____ Reading passage
Dear 22-Year-Old Me: The Five Money Moves I Wish I Had Made When I Was You

It’s graduation season.

Somewhere near you, a person in a polyester robe is accepting a diploma, taking approximately four hundred photos, and preparing to make every financial mistake available to them. They’re smart, they’re excited, and they have absolutely no idea what they don’t know. Which is, of course, the defining feature of being 22.

If there’s a recent grad in your life, this is the article to send them. Not because it contains secret information unavailable elsewhere, but because the information that actually matters tends to arrive too late, delivered by someone who learned it the hard way and wishes they hadn’t. That’s this article. Share it generously.

And if you’re the recent grad who somehow found this on your own: congratulations. You’re already ahead of where most of us were.
________
____ Material supplied
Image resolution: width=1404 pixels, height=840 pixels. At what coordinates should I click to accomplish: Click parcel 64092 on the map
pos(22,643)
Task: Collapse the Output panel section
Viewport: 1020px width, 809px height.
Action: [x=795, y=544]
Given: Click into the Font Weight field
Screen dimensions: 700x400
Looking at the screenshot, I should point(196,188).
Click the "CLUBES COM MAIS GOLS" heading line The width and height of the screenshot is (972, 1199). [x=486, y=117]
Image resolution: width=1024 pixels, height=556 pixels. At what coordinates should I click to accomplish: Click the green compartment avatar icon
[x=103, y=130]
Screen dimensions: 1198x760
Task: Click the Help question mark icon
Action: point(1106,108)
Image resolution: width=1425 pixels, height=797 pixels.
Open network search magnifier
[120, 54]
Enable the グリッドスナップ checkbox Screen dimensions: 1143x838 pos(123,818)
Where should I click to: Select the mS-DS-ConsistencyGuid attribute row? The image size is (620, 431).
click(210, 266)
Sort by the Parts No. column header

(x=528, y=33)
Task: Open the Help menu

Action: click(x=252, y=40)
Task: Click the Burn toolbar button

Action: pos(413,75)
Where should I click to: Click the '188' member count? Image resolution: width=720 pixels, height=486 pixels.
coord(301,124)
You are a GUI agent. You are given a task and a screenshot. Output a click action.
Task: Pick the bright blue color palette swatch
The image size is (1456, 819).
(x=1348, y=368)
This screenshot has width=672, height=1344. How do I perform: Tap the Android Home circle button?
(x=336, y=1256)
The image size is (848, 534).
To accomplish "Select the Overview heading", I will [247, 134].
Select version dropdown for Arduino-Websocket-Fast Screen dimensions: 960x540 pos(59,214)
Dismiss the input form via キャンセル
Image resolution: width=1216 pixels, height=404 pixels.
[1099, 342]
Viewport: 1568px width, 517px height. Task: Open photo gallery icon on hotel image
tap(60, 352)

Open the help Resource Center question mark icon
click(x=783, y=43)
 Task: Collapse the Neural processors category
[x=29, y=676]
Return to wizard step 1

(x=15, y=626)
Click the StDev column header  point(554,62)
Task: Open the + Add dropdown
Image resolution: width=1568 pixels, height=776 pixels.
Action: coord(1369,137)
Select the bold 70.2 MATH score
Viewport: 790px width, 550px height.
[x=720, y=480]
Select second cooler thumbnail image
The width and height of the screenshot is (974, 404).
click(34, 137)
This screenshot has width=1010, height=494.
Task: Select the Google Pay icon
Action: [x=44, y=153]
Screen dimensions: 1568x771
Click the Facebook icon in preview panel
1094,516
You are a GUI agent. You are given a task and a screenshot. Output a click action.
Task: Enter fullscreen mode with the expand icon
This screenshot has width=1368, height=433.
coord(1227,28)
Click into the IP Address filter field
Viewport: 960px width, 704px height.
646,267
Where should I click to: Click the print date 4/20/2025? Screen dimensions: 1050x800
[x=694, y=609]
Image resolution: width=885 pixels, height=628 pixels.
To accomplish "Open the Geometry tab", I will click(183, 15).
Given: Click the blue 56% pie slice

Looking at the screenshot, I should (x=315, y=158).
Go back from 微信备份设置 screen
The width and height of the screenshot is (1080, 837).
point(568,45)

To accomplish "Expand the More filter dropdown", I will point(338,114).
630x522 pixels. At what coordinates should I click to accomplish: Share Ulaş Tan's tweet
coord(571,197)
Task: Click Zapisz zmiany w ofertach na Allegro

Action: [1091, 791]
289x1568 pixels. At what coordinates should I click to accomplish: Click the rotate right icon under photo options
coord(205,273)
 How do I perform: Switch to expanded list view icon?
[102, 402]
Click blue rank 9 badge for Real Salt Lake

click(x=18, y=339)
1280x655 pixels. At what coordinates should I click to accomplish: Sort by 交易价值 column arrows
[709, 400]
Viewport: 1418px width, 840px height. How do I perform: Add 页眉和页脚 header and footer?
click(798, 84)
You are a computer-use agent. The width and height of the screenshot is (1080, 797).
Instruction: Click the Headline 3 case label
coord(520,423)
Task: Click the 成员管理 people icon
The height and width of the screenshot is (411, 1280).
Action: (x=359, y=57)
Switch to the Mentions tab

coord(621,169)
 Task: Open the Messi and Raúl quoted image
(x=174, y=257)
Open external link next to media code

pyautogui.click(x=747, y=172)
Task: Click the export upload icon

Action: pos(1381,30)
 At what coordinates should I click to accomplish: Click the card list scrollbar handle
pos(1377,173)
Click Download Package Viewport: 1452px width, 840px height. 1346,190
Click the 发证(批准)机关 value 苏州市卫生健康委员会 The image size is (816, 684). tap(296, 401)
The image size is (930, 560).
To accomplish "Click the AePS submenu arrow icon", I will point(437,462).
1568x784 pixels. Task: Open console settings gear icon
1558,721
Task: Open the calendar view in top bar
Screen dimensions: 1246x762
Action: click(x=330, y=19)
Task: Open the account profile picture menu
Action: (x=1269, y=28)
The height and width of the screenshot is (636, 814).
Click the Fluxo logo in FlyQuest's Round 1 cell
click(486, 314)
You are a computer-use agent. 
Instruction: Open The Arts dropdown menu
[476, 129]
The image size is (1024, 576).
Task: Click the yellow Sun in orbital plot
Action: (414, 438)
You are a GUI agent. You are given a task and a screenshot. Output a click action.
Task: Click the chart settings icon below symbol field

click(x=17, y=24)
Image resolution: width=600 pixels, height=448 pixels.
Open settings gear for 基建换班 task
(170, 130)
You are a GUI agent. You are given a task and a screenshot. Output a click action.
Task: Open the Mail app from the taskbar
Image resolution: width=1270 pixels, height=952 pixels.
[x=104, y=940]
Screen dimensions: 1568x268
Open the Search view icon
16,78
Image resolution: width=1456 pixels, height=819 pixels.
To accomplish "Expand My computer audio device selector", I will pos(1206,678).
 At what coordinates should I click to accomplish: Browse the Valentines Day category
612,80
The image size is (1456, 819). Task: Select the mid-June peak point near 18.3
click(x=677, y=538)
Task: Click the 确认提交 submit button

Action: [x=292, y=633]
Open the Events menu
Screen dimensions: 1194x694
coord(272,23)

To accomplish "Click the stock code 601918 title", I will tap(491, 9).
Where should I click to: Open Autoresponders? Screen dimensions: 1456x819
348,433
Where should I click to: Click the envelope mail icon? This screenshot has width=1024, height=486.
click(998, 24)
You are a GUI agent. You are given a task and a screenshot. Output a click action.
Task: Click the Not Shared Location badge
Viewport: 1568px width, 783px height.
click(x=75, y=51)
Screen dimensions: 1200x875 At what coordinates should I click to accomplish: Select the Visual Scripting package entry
________
Aim of the exercise → Copy everything in the money-advice article above from "Somewhere near you, a" down to "of being 22.", keeping every word and mark unchanged.

Output →
Somewhere near you, a person in a polyester robe is accepting a diploma, taking approximately four hundred photos, and preparing to make every financial mistake available to them. They’re smart, they’re excited, and they have absolutely no idea what they don’t know. Which is, of course, the defining feature of being 22.